Close the ball valve above the old Solenoid Valve.
Disconnect the flexible conduit connection from the old Solenoid Valve.
Using the side cutters, cut the butt connectors off of the end of the old Solenoid Valve wires.
Using the pipe wrenches, disconnect the union found above the ball valve and PVC pipe.
Separate the nipple in the top of the Solenoid Valve from the ball valve.
Remove the nipple from the old Solenoid Valve. Be careful not to damage the threads on the nipple with the pipe wrench.

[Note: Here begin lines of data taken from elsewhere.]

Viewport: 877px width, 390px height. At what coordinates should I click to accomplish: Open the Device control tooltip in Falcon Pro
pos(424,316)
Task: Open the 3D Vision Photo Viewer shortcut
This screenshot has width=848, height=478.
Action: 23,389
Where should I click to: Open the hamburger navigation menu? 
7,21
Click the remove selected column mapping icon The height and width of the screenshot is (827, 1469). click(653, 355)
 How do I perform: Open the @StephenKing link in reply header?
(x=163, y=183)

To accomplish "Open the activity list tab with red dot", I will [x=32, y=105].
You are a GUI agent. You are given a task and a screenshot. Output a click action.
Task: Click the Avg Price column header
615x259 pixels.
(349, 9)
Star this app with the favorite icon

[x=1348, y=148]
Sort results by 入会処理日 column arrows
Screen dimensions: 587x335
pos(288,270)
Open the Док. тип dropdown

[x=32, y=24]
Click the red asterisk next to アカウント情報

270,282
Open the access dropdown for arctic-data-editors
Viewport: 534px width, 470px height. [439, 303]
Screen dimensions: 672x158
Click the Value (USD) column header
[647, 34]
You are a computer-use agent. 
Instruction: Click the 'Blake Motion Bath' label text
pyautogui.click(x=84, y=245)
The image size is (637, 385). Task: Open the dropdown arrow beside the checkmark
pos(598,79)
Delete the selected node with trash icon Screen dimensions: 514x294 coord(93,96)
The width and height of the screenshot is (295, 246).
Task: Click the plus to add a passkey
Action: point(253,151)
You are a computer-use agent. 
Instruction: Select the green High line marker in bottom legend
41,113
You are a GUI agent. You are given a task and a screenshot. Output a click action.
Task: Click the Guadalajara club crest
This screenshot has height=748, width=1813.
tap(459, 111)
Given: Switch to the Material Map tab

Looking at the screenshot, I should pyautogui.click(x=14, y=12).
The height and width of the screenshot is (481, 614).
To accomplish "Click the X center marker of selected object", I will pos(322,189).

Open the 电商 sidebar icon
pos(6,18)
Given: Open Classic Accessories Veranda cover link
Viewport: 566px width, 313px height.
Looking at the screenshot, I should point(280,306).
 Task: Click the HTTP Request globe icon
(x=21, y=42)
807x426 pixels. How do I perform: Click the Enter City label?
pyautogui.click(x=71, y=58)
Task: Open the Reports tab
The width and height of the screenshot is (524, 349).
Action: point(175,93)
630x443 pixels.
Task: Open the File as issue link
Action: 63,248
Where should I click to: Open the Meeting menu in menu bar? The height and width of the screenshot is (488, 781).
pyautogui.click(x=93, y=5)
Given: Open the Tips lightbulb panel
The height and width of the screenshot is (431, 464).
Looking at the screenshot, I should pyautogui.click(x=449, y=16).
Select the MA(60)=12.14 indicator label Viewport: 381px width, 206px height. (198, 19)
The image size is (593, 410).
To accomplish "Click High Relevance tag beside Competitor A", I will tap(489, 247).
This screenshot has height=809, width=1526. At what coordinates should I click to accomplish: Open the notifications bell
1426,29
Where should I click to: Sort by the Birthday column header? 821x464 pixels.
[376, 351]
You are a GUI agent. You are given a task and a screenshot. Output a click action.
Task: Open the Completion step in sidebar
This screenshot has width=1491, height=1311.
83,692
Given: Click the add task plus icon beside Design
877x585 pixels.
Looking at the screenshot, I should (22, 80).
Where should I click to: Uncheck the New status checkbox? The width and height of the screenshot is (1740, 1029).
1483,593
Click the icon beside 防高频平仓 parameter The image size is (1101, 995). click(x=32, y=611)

Remove the remaining PVC pipe from the bottom of the old Solenoid Valve. TIP: Do not reduce the pipe size on the outlet side. Keep it at 1 inch, otherwise there may be water hammer and the valve will shack.
Apply teflon tape to the nipple threads and insert into the top of the new Solenoid Valve. The top is the inlet side. Refer to the “Flow” markings on the Solenoid Valve.
Apply teflon tape to the PVC pipe threads and insert into the bottom of the Solenoid Valve. The bottom is the outlet side.
Insert the nipple into the ball valve.
Connect the union and PVC pipe above the ball valve. =Step 12 Feed the two wires from the new Solenoid Valve through the flexible conduit connector and flexible conduit.
Attach the wires of the new Solenoid Valve with new butt connectors. It does not matter which wire goes where.
Open the ball valve and restore power. TIP: Adjust the valve opening about half way for initial start up.
If you are having difficulties with the Solenoid Valve, one or a combination of the following might be the problem, in no particular order.
Does the Solenoid have power?
To check the Solenoid, remove the screw on the top. Be sure not to lose the small o-ring. Apply 100v to see if the Solenoid moves (pulls in). Is the valve control adjusted correctly? Twist the control knob clockwise until the knob will twist no more. Next, twist the knob counter clockwise and count the number of twists. Twist the knob clockwise half the number of counter clockwise twists. This will adjust the control knob halfway.
Is the valve or PVC pipe obstructed?
In order to make this determination, you may need to disassemble the Solenoid Valve from the PVC fittings. The easiest way to do this is to disconnect the union above the ball valve and PVC pipe. This will allow you to remove the assembly from the Anolyte Tank. One sure way the Solenoid Valve may have gotten obstructed is if the initial installer used “pipe dope” on the threads instead of teflon tape.
Is the ball valve above the Solenoid Valve open?
Was the Solenoid Valve installed correctly?
Molded into the Valve are arrows that indicate the correct flow direction. The valve should be installed so the arrows point down to the Anolyte Tank.
Make sure the line pressure is a minimum of 10 psi.
Use UFS PN 275001 for a replacement Solenoid.